## 課題 1
原文について、次の問いに答えてください。
(a) 図2の凍結乾燥用組成物は、ヒアルロン酸ナトリウムを何質量%含みますか?
(b) 図5の凍結乾燥用組成物は、トレハロースを何質量%含みますか?
(c) 図6の凍結乾燥用組成物では、培養上清液に何を加えましたか?
## 課題 2
次の記述は原文と一致しますか?それぞれ「はい」か「いいえ」で答え、判断の根拠となる原文の語句を引用してください。
(a) 図3の凍結乾燥用組成物は、ヒアルロン酸ナトリウムを0.2質量%含む。
(b) 図4では、左から順にマンニトールの含有量が多いものから並んでいる。
(c) 図6の凍結乾燥用組成物は、トレハロースを10質量%含む。
## 課題 3
原文で説明されている図の番号をすべて挙げてください。
---------- 原文
図2図2は、試験例1において得られた培養上清液にヒアルロン酸ナトリウムを加えて得られた、ヒアルロン酸ナトリウムを0.1質量%含む凍結乾燥用組成物を凍結乾燥して得られた凍結乾燥物の外観を示す写真である。
図3図3は、試験例1において得られた培養上清液にヒアルロン酸ナトリウムを加えて得られた、ヒアルロン酸ナトリウムを0.2質量%含む凍結乾燥用組成物を凍結乾燥して得られた凍結乾燥物の外観を示す写真である。
図4図4は、試験例1において得られた培養上清液にトレハロースと必要に応じてマンニトールを加えて得られた、トレハロースを5質量%含みマンニトールを0~30mg/ml含む凍結乾燥用組成物を凍結乾燥して得られた凍結乾燥物の外観を示す写真である。図4は、いずれも、トレハロースの含有量を5質量%としつつ、左から順にマンニトールの含有量を0mg/ml、10mg/ml、20mg/ml、30mg/mlとした場合の結果を示す。
図5図5は、試験例1において得られた培養上清液にトレハロースと必要に応じてマンニトールを加えて得られた、トレハロースを10質量%含みマンニトールを0~30mg/ml含む凍結乾燥用組成物を凍結乾燥して得られた凍結乾燥物の外観を示す写真である。図5は、いずれも、トレハロースの含有量を10質量%としつつ、左から順にマンニトールの含有量を0mg/ml、10mg/ml、20mg/ml、30mg/mlとした場合の結果を示す。
図6図6は、試験例1において得られた培養上清液にトレハロースとヒアルロン酸ナトリウムを加えて得られた、トレハロースを5質量%含みヒアルロン酸ナトリウムを0.2質量%含む凍結乾燥用組成物を凍結乾燥して得られた凍結乾燥物の外観を示す写真である。
--------------------
---------- 記録情報
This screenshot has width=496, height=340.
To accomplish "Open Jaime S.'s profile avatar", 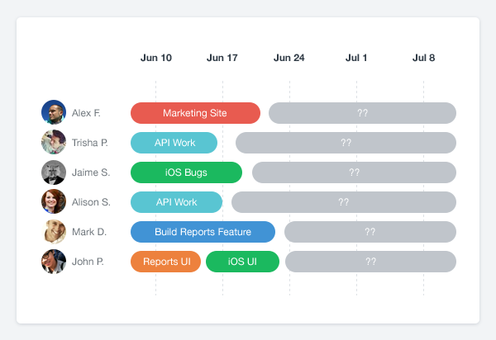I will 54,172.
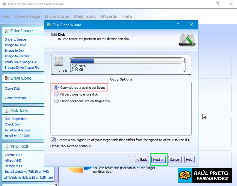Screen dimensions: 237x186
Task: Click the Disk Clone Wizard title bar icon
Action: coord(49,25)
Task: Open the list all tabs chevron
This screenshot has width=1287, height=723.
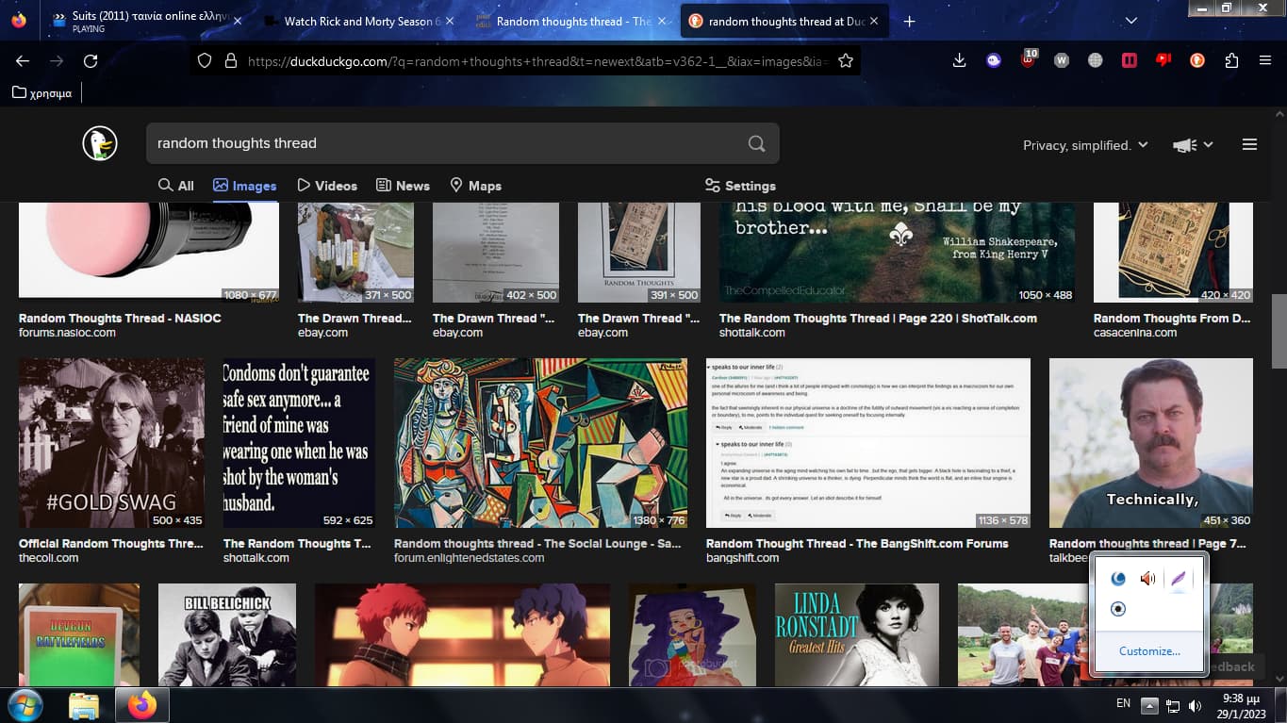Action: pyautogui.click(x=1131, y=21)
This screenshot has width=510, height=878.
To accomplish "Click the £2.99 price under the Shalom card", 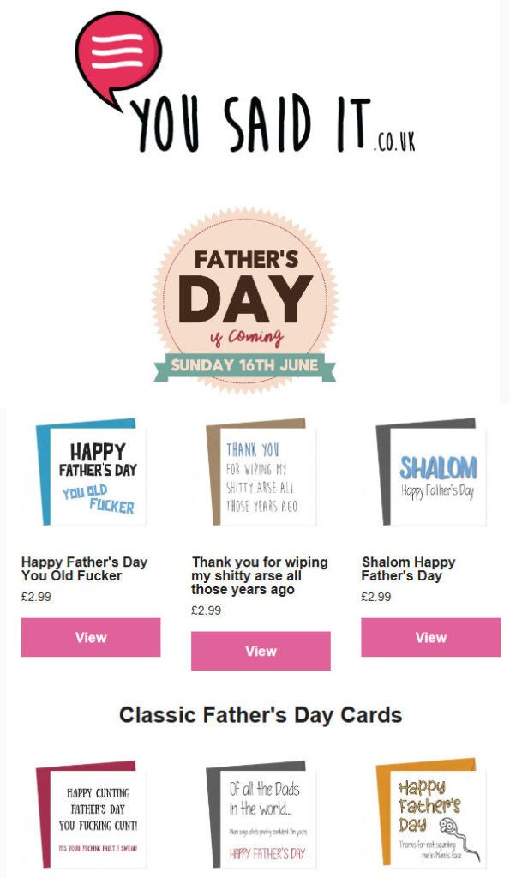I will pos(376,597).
--------------------
---------- 記録情報
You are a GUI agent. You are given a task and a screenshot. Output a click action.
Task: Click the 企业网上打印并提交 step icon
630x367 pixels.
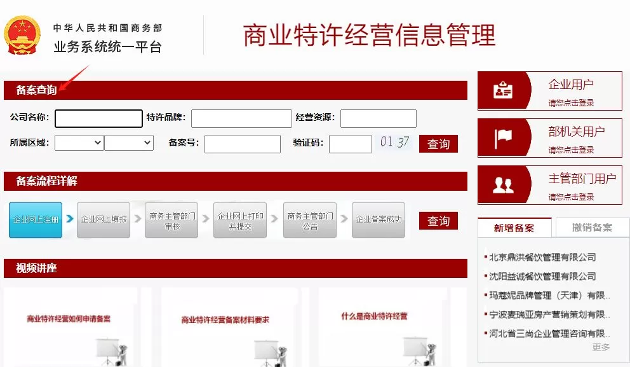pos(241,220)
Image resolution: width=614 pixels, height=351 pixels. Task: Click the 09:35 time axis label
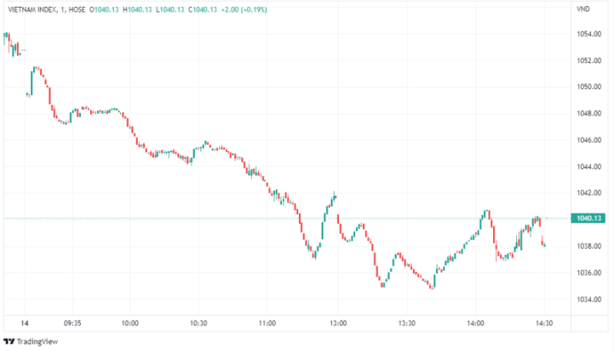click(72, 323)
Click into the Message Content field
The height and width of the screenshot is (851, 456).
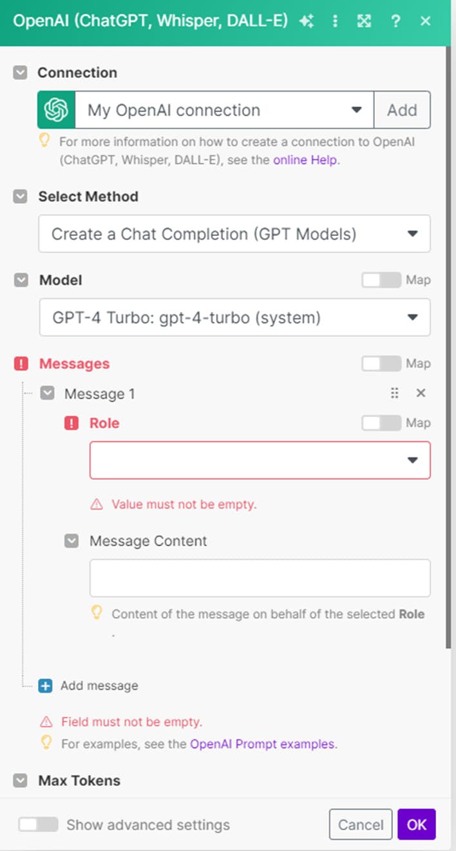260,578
--------------------
## 解答 1
(a) 0.1質量%
(b) 10質量%
(c) トレハロースとヒアルロン酸ナトリウム

## 解答 2
(a) はい。「ヒアルロン酸ナトリウムを0.2質量%含む凍結乾燥用組成物」
(b) いいえ。「左から順にマンニトールの含有量を0mg/ml、10mg/ml、20mg/ml、30mg/mlとした」
(c) いいえ。「トレハロースを5質量%含みヒアルロン酸ナトリウムを0.2質量%含む」

## 解答 3
図2、図3、図4、図5、図6